(EXERCISE OBJECTIVE):
What you return should be the entries, unchanged, without their pictures.

BEGIN DATA TO PROCESS

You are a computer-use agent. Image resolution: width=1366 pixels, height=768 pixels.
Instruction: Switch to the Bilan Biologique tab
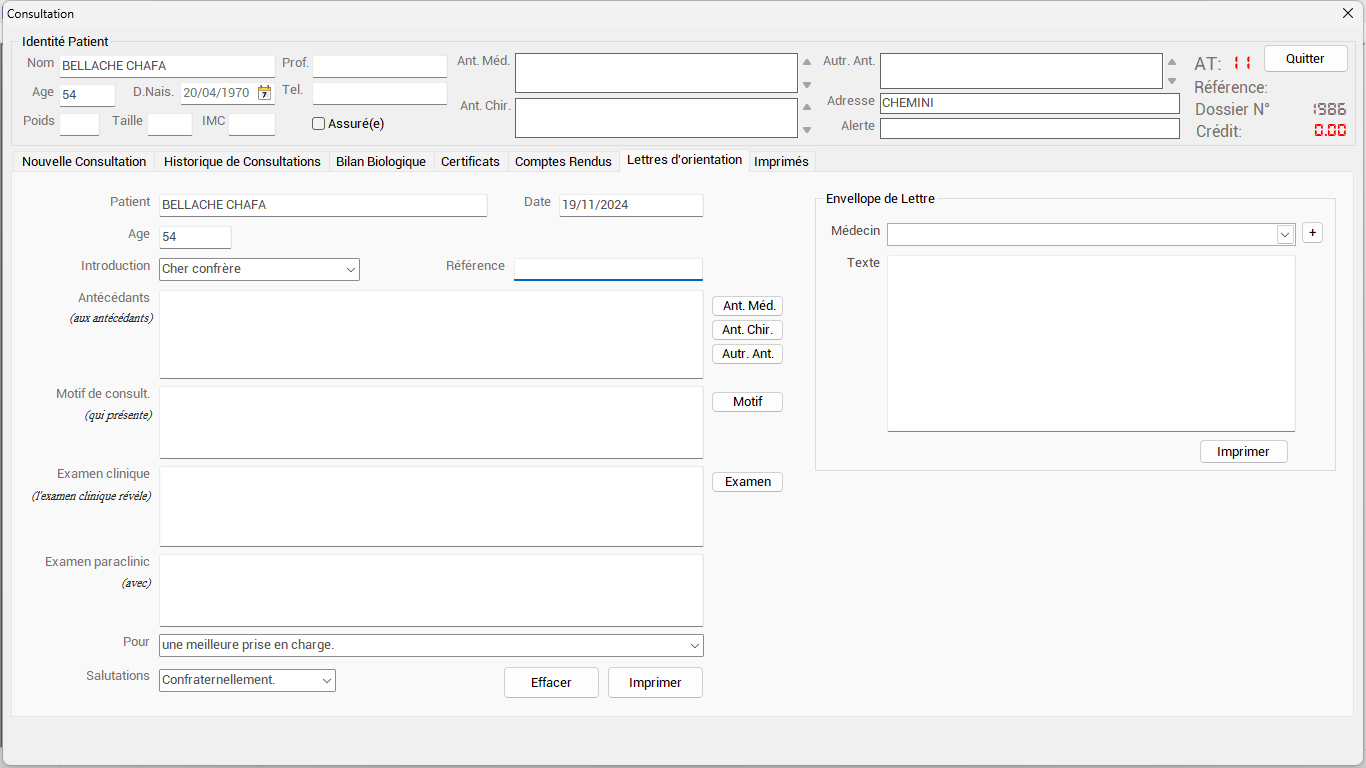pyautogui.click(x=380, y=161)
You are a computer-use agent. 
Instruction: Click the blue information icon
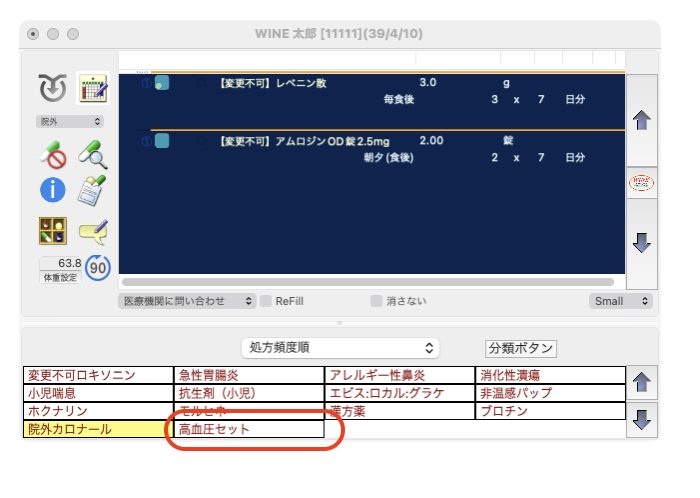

END DATA TO PROCESS

(OUTPUT OF THE EXERCISE):
You are a computer-use agent. Image resolution: width=1366 pixels, height=768 pixels.
Instruction: Switch to the Bilan Biologique tab
pyautogui.click(x=380, y=161)
You are a computer-use agent. 
Instruction: Click the blue information icon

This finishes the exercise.